MINT Is Not Testing! - Logging and debugging facilities for C

Synopsis

mint provides a set of macros and functions for structured, leveled, and optionally subsystem-tagged logging in C.
It supports log filtering by level and subsystem, colored output, time-stamping, hex dumps, and assertion/return helpers.

Features

  • Multiple API levels:
    • Barebones: Minimal, always-on logging macros.
    • Simple: Global log level filtering.
    • Advanced: Per-subsystem log levels and tags.
  • Log levels: Always, Notify, Fatal, Error, Warn, Info, Debug, Trace.
  • Subsystem IDs and tags (Advanced API only).
  • Hex dump macros for binary data.
  • Conditional logging and assertion macros.
  • Return-if and return-log-if helpers.
  • Colored output (configurable).
  • Timestamping (configurable, user-supplied time hook).
  • Thread-safety hooks (user-supplied).
  • Customizable output (user-supplied write hook).

Library Usage

To get started, include the mint.h and mint.c files in your project. To configure mint, see the configuration macros at the top of mint.h. The header contains documentation for the public APIs and hooks, and the examples in the examples directory show how the library can be used.

API Level Selection

mint includes support for three different API levels:

  • MINT_API_LEVEL_BAREBONES: Minimal, no levels or IDs.
  • MINT_API_LEVEL_SIMPLE: Global log level filtering.
  • MINT_API_LEVEL_ADVANCED: Per-ID log levels and tags.

Log Levels

mint defines the following log levels for usage within the user's application:

Level Macro Description
ALWAYS MINT_LOG Always log
NOTIFY MINT_LOGN Important notification
FATAL MINT_LOGF Fatal error
ERROR MINT_LOGE Error
WARN MINT_LOGW Warning
INFO MINT_LOGI Informational
DEBUG MINT_LOGD Debugging
TRACE MINT_LOGT Trace/verbose

Hooks

This library is designed to be able to be used in embedded system and desktop systems alike, and so it provides a hook function that may be implemented for a specific platform to provide log output. By default, the implementation uses printf. (see: void mint_hook_write(const char *str, size_t size))

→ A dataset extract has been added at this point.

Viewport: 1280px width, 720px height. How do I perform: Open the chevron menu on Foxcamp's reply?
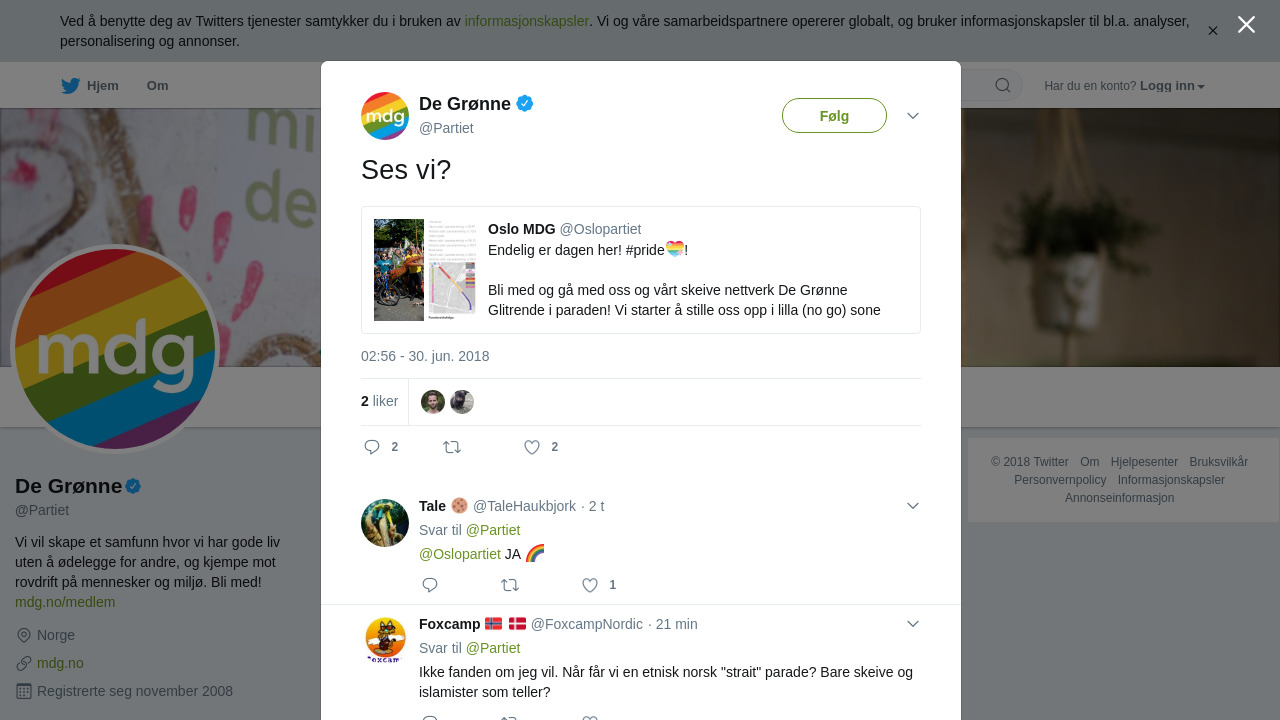[913, 624]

As a provider of assertion and forced crash macros, the library provides a hook function to allow the user to specify what should happen when the logic is forced into either state. The library will log the error, but it is up to the user to provide any other handling that they would like (system reset, saving data, etc.). (see: void mint_hook_on_assert_failed(void))

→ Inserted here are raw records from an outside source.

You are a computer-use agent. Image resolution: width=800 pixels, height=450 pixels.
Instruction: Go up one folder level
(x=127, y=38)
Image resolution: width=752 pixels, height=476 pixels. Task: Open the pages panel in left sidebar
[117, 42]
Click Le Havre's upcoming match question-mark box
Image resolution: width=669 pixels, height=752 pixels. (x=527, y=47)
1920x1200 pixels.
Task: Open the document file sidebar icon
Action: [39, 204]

mint is not thread safe by default, but provides hooks that the user may implement in order to implement mutual exclusion. If these hooks are not implemented, mint can make no guarantees about its thread safety. (see: void mint_hook_lock(void) / void mint_hook_unlock(void))

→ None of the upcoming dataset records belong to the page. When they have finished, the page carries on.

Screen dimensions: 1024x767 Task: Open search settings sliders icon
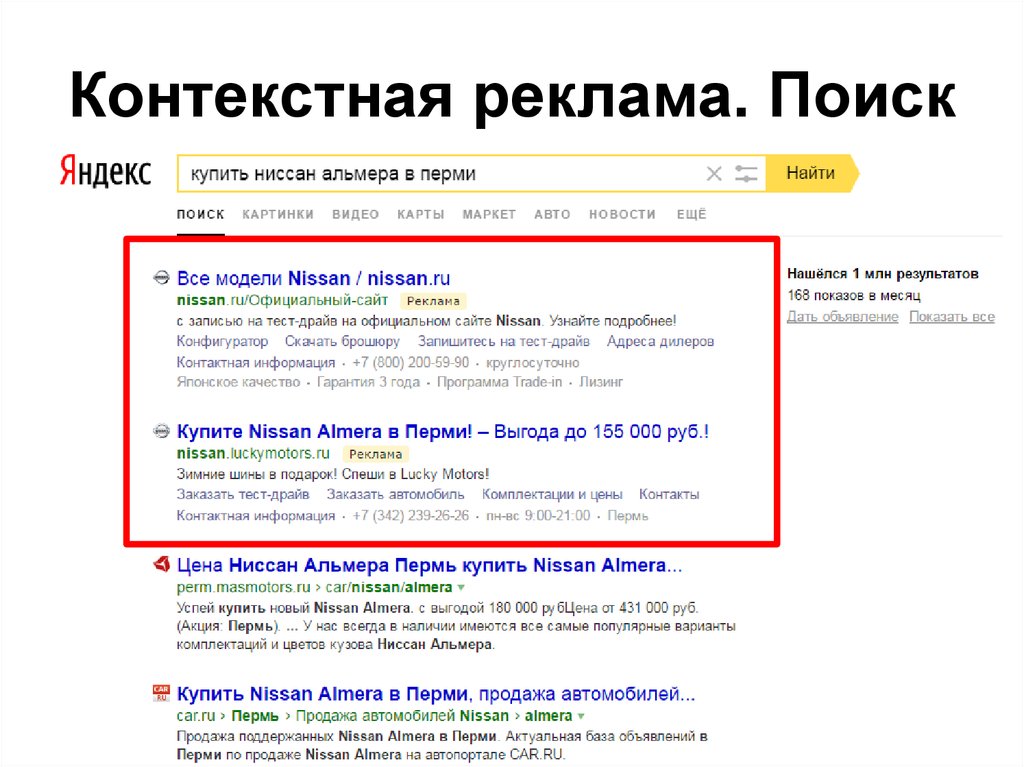click(746, 174)
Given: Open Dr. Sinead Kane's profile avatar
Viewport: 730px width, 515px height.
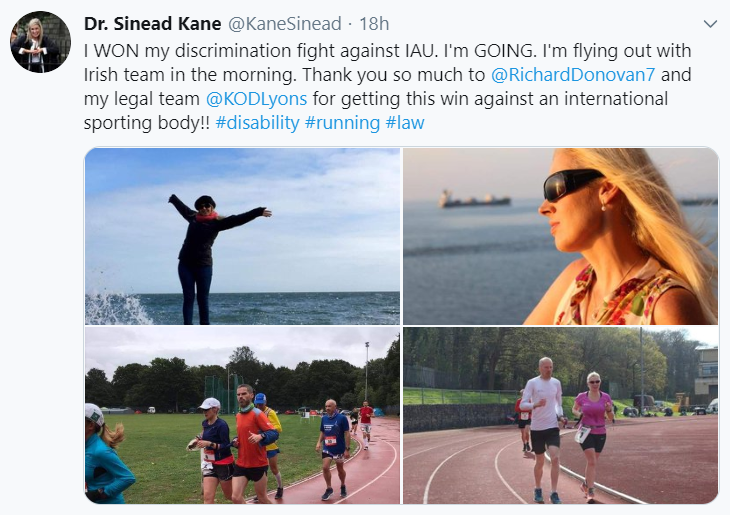Looking at the screenshot, I should click(x=41, y=42).
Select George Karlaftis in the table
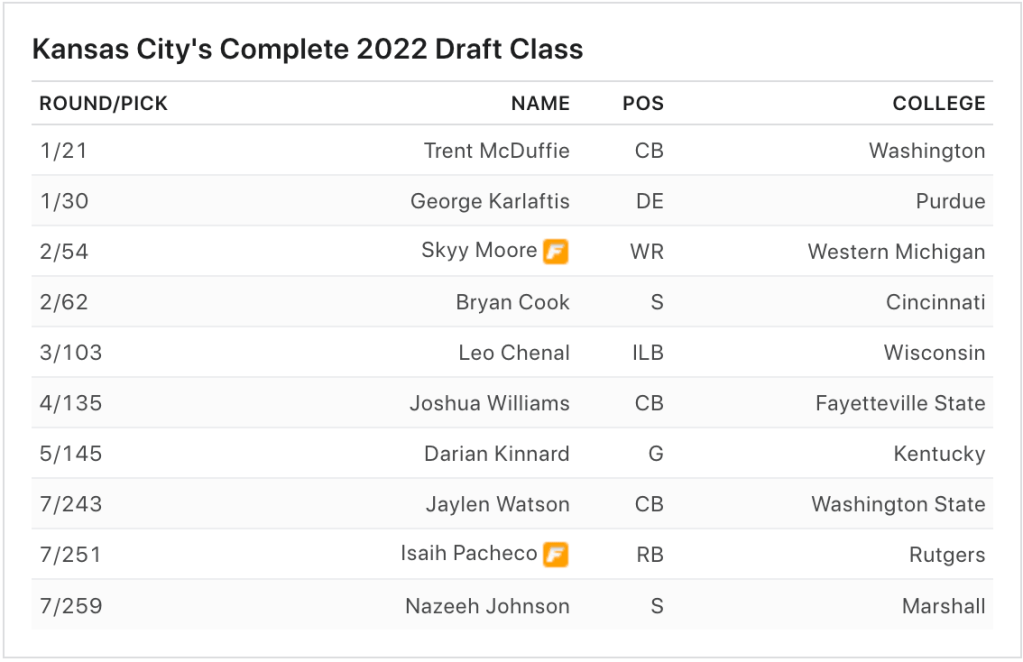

If the user would like to display the current system time in front of each log message, they must not only enable the proper configuration option, but they will also have to implement the hook function that will return the current system time (or uptime). The type of this timestamp may also be changed, though it must be an integer type which is cast-able to a uint32_t. (see: mint_time_t mint_hook_get_time(void))

Examples

To see usage examples at the different API levels, see the mintex_*.c programs in the examples/ directory.